Several parts are written as libraries, so you can just rip them out and use them on your own. Almost everything in systemd can be removed at compile time. There is also documentation for removing even those things that doesn't have compile time configure switches (really tiny embedded systems may have special needs):
http://freedesktop.org/wiki/So...
You can't rip out random parts of the systemd package and expect them to work as intended (probably rare to do in any Linux project). That doesn't mean systemd is monolithic, but rather that it is modular, in the same sense that lego bricks are modular; you can't rip out random parts or bricks from a lego project, and effortless combine them with eg. Playmobil, or another brick system that isn't designed to be lego compatible. Systemd have well defined interfaces, just like lego bricks, so you can use the systemd API's, or even make you own tool variants or replacements if you want too.
so, there was tail -f
Unix:
The same command on systemd is "journalctl -f" . Notice how you don't need to give a path. Notice that in both instances you need a executable (tail vs journalctl) to view the logs.
How about "journalctl _EXE=/usr/sbin/smartd -f" ? Now you are "tailing" the output from a single executable.
Don't worry that the command line seems long: there is tab-comppletion for everything. That is the power of an index log file: every process, daemon, commandline, kernel subsystem etc. that have ever written to the log file are indexed so they are tab'able. The journal have total knowledge of all entries; they can all be traced back to whatever wrote them. Notice the underscore in the field value _EXE, that means that there is kernel guarantee the entry isn't faked.
Spend some hours playing around with journalctl. You will never want to go back to unstructured text log files again.
Everything is a file, small general purpose tools, which do one thing well.
That is a perfect description of the tools in systemd.
yeah, more like tail on a logfile than using a *ctl tool. And a initsystem running just a sequence of commands instead of trying to manage daemons in containers
OS containers are a big thing (tm). Because systemd is running as PID1 and have total control and supervision of all processes in the system and can control them with e.g. cgroups, it is possible to have OS containers that runs _unmodified_ from the host system. That is beyond a humongously big thing (tm). No need to "Dockerize" your OS/app.
"Dumb" init systems like Sysvinit, who just throws some processes up in the air and then promptly forgets all about them, are unable to so.
Systemd is seriously the most cool technology that have come to Linux for years. It really saddens me that the joy of hacking new Linux technology seem to have disappeared.
Forget what nonsense other people spout about systemd (like that is is a binary, proprietary xml blob made by the NSA/The Greys/Cthulu) and start learning about it in a proper way.
I'm afraid you're just trying to cloud the systemd nonsense with nonsense of your own, which is a classic tactic of the passive aggressive way in which the systemd crew deal with things.
Totally wrong.
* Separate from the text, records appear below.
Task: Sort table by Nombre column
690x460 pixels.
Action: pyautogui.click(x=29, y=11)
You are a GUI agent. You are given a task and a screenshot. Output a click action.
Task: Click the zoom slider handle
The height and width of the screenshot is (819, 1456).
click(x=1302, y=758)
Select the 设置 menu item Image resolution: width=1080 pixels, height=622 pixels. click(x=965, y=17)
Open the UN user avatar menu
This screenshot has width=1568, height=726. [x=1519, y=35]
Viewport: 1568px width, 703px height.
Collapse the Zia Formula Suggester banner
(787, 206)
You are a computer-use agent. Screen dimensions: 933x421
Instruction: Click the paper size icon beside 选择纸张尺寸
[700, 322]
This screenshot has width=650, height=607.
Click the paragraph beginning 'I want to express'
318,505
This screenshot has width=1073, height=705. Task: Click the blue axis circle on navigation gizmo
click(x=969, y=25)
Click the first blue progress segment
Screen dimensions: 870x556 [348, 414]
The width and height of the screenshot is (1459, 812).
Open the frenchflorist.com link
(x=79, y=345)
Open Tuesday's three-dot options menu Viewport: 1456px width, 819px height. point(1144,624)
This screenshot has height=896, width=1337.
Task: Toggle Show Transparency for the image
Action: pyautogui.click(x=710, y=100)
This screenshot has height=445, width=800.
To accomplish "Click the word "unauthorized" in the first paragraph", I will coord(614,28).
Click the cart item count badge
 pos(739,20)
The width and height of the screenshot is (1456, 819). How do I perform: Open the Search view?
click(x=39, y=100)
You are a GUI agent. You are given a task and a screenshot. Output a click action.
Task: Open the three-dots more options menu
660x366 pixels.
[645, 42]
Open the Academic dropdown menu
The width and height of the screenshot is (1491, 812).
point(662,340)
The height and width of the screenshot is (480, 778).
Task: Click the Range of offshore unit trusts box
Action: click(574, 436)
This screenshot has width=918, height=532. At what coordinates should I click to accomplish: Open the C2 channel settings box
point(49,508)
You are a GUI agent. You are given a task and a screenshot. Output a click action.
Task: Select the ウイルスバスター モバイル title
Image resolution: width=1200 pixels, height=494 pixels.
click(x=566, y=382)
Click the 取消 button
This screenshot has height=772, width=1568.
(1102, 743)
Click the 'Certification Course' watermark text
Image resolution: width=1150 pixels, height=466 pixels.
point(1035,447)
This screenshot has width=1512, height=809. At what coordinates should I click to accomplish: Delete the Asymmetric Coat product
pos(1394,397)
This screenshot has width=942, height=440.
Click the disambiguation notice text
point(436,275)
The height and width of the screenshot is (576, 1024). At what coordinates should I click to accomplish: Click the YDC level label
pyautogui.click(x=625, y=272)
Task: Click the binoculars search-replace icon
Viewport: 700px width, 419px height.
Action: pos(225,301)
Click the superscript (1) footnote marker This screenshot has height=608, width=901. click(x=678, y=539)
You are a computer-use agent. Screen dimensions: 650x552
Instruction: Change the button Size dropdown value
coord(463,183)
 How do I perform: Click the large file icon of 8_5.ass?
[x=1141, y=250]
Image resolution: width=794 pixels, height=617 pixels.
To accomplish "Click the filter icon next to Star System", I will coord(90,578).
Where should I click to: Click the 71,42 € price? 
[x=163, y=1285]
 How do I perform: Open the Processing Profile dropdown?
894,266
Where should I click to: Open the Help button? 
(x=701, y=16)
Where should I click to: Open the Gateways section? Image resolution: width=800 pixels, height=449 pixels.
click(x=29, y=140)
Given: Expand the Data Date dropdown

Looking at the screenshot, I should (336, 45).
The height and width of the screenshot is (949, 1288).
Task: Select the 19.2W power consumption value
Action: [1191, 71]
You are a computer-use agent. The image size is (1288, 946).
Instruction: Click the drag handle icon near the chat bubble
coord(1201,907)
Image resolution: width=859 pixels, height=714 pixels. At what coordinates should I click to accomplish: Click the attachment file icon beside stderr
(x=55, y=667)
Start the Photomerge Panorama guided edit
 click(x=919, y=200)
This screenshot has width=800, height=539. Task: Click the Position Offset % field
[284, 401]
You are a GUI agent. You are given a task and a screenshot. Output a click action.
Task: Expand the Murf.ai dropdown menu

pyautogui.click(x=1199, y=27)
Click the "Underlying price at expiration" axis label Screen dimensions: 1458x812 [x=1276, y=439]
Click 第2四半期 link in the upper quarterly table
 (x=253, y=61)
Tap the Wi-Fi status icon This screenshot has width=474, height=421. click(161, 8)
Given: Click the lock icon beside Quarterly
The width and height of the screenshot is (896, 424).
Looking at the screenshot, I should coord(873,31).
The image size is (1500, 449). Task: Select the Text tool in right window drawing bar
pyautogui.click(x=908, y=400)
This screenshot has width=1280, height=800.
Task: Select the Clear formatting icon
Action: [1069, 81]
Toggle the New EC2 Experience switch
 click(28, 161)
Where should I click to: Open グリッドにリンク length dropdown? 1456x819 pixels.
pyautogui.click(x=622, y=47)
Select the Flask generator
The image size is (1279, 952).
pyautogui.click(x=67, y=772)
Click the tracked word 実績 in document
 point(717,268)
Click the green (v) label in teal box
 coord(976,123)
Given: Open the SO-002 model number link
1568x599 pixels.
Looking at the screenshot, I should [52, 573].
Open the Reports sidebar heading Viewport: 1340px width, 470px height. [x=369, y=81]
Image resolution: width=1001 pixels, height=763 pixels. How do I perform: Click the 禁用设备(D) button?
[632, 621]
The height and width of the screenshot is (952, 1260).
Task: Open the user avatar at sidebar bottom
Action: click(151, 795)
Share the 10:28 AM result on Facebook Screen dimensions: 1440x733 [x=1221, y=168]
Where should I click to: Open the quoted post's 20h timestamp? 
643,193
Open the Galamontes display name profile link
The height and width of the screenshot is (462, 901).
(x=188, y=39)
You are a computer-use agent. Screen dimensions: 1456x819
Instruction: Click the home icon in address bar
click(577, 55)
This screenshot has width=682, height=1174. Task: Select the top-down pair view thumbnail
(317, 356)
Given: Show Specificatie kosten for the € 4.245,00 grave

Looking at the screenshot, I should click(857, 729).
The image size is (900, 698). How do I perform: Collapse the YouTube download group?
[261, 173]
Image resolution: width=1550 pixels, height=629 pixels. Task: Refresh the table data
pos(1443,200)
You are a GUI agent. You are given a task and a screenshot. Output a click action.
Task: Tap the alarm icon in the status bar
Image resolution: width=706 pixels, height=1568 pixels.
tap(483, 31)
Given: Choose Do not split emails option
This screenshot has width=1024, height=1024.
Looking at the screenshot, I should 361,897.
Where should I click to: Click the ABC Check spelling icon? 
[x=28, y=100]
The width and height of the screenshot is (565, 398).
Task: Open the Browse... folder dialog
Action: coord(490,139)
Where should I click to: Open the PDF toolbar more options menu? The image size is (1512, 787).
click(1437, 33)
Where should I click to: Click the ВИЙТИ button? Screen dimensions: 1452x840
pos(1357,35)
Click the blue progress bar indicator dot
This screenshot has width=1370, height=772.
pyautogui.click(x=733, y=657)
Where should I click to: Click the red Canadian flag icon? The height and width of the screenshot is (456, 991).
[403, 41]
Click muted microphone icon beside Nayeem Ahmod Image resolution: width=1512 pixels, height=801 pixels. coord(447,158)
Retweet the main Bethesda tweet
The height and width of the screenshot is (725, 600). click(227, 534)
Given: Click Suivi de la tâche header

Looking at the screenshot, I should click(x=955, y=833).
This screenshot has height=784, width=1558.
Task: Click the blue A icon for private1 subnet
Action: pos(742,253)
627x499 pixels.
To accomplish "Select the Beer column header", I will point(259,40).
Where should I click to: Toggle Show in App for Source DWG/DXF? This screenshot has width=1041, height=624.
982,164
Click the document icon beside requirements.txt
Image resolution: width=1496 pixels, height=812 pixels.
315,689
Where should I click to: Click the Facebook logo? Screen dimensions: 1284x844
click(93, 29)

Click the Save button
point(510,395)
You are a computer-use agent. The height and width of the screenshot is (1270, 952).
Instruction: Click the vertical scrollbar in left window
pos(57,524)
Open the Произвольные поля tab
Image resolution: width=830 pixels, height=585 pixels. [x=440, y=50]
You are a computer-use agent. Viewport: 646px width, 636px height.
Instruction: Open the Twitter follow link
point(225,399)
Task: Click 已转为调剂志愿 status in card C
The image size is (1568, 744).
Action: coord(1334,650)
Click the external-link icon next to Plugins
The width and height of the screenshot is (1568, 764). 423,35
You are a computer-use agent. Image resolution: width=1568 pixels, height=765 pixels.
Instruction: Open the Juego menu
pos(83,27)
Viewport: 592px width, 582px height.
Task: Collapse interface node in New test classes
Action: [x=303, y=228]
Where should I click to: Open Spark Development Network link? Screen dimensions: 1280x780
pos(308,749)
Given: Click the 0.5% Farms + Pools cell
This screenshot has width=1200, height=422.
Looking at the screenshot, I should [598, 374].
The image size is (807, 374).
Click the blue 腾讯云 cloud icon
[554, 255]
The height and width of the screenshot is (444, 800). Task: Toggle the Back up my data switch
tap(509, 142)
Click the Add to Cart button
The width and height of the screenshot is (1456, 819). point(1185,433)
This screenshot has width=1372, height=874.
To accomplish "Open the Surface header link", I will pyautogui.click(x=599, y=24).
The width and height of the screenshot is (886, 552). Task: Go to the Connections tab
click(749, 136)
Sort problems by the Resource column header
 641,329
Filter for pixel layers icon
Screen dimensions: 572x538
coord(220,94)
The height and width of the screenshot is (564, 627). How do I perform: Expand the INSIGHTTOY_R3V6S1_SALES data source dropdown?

I mere point to the fact that almost none of the ranting systemd detractors have a clue what they talk about, for the very simple reason they haven't read the systemd documentation (which is quite large), looked at the source code, or even glanced the 'man' pages.
The amount of straight up factual nonsense you hear from systemd detractors is simply staggering, they just repeat memes spouted on some blog by a swivel eyed loony, instead of simply starting to read the systemd documentation:
Like or not, systemd is the future of Linux, the vast majority of all Linux distros will use systemd, so every Linux user should cram up on systemd, the sooner the better.
Linux is Linux, and the community should develop technologies that advances Linux, exactly like *BSD forks develops BSD technology without thinking a moment on how it would work on Linux.
Maybe BSD folks don't think how it would work on linux, but at least they write portable software which has very high chances to run on linux. Unlike systemd folks which write code which they _know_ will _not_ run outside linux.
So is Hammer FS portable to Linux without major reworking? I don't think so. All BSD kernel functionality from init rc, to hardware detection etc. are made only with BSD in mind. Of course they are.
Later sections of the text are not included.